Já Cristiano Araújo alegou compromissos externos para faltar em plenário |
Ofício padronizado
Os ofícios de Cristiano Araújo para explicar suas faltas são padronizados. Ele enviou 12 justificativas alegando estar em “atividades parlamentares externas” e 10 memorandos para informar que manteve “reuniões com representantes da comunidade”. No início do ano, o modelo adotado pelos funcionários do gabinete do parlamentar afirmava que Cristiano havia faltado à sessão por conta de “compromissos externos que se estenderam além do horário previsto.”
O gabinete do petista Patrício, o terceiro mais faltoso, também adotou um ofício padronizado para justificar as frequentes ausências do parlamentar. O memorando afirma que “na ocasião, o deputado participava de reunião externa, o que o impediu de chegar ao plenário a tempo para a sessão”, sem descrever qual o motivo dos encontros. Em outros documentos entregues à Mesa, ele alegou que teve “reunião na Administração do Gama”, “compromisso na cidade do Gama”, “reuniões sindicais”, “reunião com policiais militares fora da Câmara” e “reunião com PMs em seu gabinete”.
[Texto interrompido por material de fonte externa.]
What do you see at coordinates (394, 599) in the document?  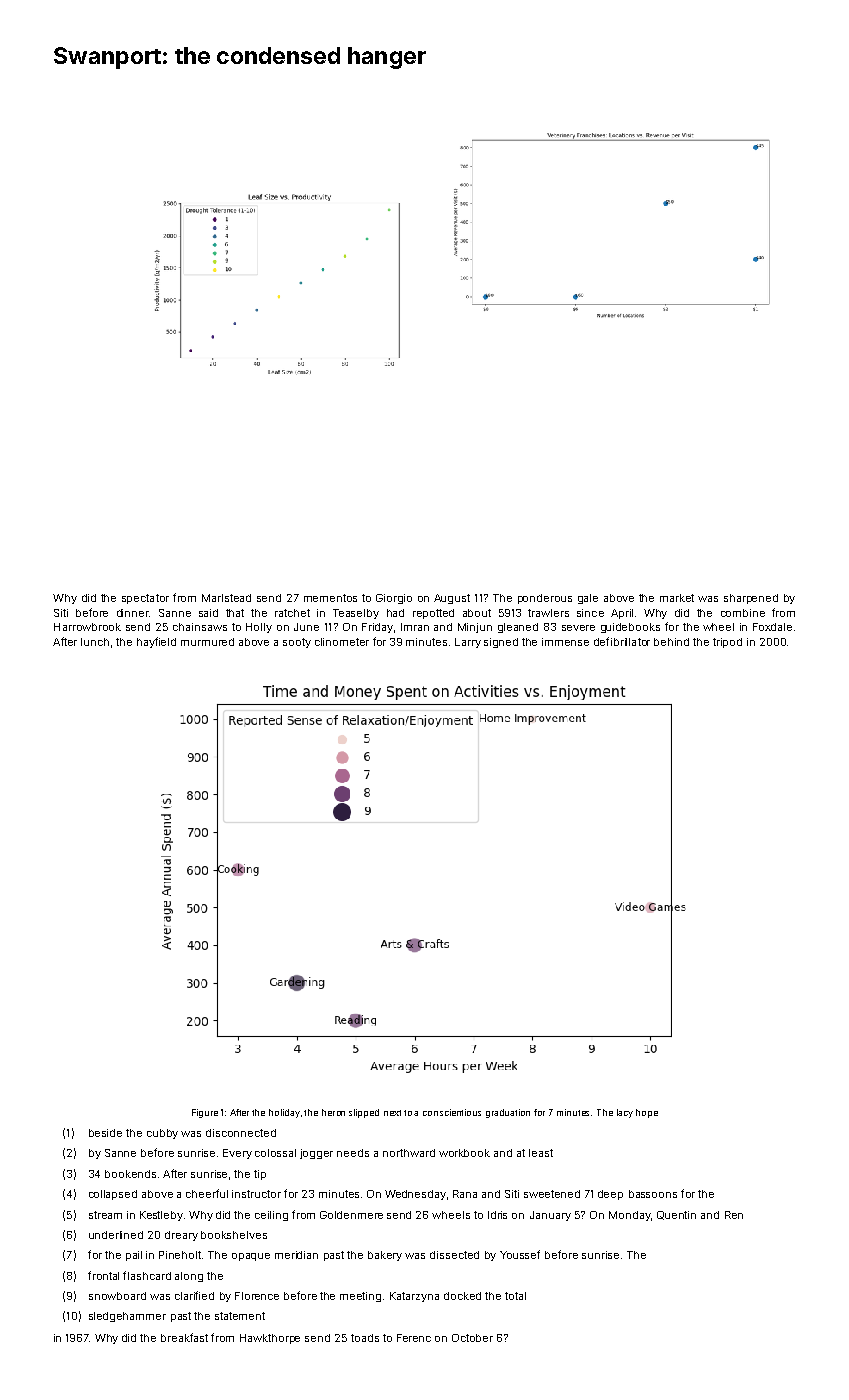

Celina Leão (PDT), que teve 20 faltas, também deu justificativas vagas. Alegou apenas ter “reunião externa” para explicar 65% de suas ausências. Em outras situações, afirmou que não comparecera por representar a Casa em “evento socioeducativo” e apresentou ainda três atestados. Benedito Domingos (PP) deu explicações diferentes da maioria dos colegas. Para justificar sua ausência em 21 de junho, disse que a falta “ocorreu em virtude da necessidade de comparecimento a uma reunião com lideranças partidárias para debater os últimos acontecimentos no cenário político nacional”. Já em 4 de junho, a desculpa foi o comparecimento “a uma reunião com lideranças evangélicas”.
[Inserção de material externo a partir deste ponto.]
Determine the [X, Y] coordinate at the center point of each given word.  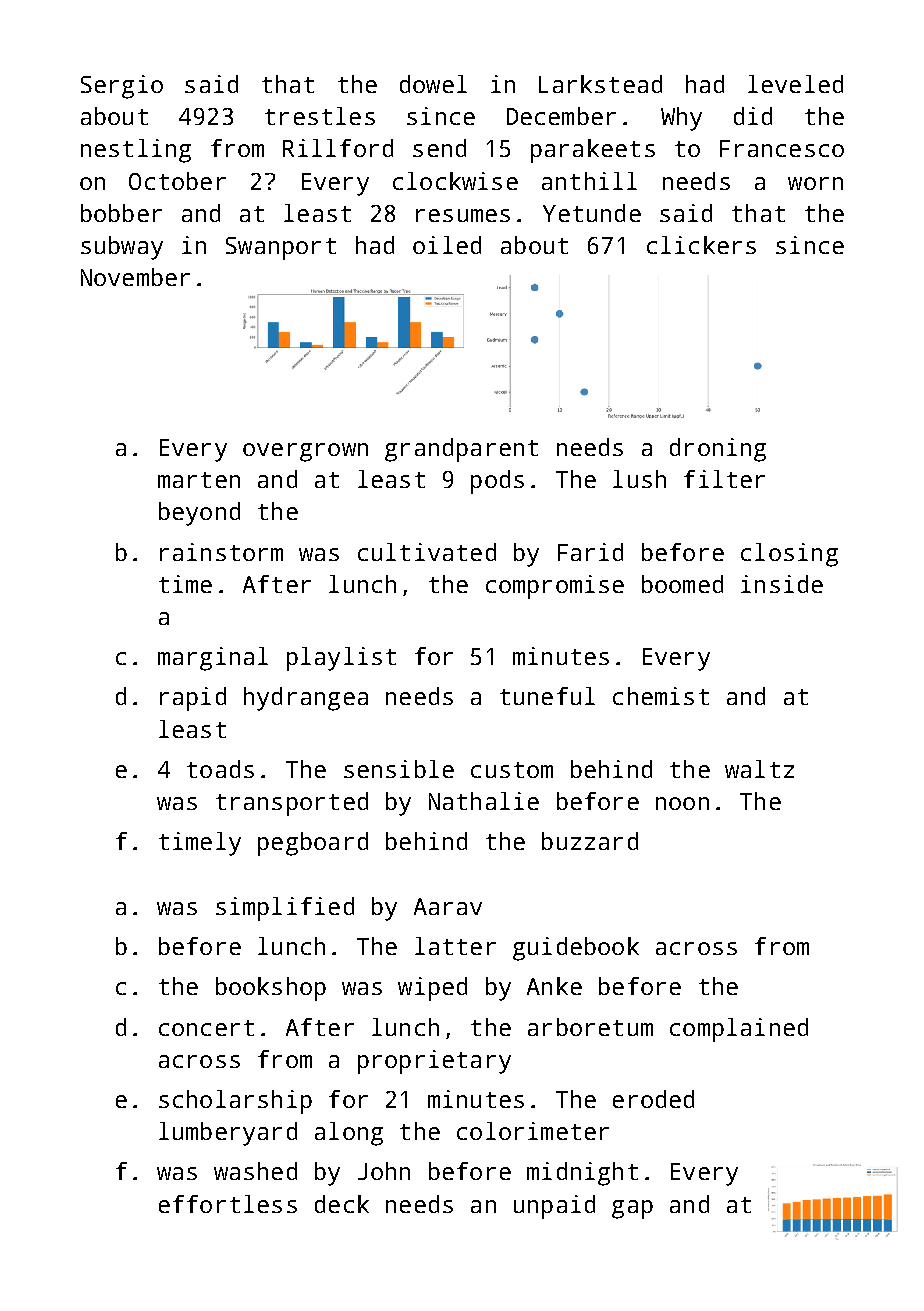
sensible [399, 769]
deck [342, 1204]
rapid [193, 699]
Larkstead [600, 84]
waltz [759, 769]
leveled [795, 84]
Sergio [122, 87]
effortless [228, 1204]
Explicações mais sérias, como a morte de parentes, também entrou no rol de justificativas. Joe Valle (PDT) teve que se ausentar para “providenciar documentos necessários para se proceder o translado dos corpos de parentes falecidos no Canadá”. Chico Vigilante (PT) também explicou à Mesa Diretora que perdera um irmão no Maranhão e faltou a duas sessões por conta do sepultamento de seu familiar. Sete das 11 faltas de Evandro Garla foram justificadas com a participação dele em reuniões da Executiva Nacional do PRB.
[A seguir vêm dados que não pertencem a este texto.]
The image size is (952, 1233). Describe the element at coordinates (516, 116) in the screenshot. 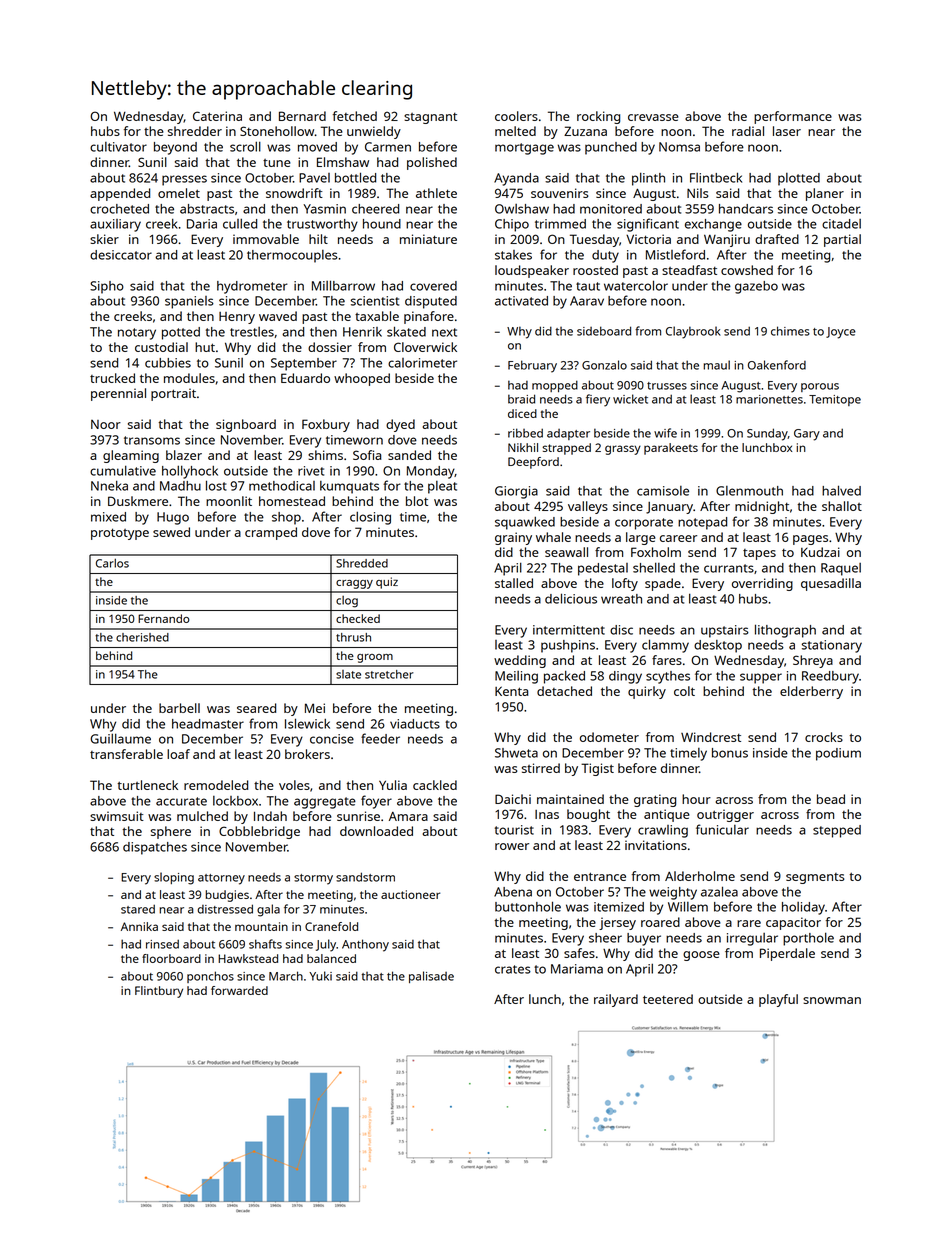

I see `coolers` at that location.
Enquanto distritais alegam estarem longe da Câmara para explicar a ausência, Wellington Luiz (PMDB) entregou seis ofícios em que afirmou estar em atendimento à comunidade em seu gabinete, no horário da sessão. Robério Negreiros, do PMDB, circulou pela vice-governadoria, ocupada pelo aliado Tadeu Filippelli, no horário de alguns encontros deliberativos da Casa. Essa visita foi a justificativa apresentada pelo parlamentar em ofício enviado à Mesa Diretora para justificar três de suas 13 faltas.
Argumentos
A reportagem procurou os três deputados mais faltosos. Patrício explicou que a atividade parlamentar não se restringe às sessões plenárias. “O trabalho se estende à discussão de pautas importantes do Legislativo, como, no meu caso, com a articulação de reivindicações de diversas categorias junto do GDF”. Segundo ele, “muitas vezes, esses compromissos se chocam com a agenda do plenário e, por isso, as faltas são justificadas, de acordo com o previsto no Regimento Interno”. Raad não foi localizado. A assessoria de Cristiano Araújo informou que todas as suas ausências são baseadas no regimento da Casa e que o deputado tem tido uma agenda extensa por estar à frente da Comissão de Assuntos Fundiários.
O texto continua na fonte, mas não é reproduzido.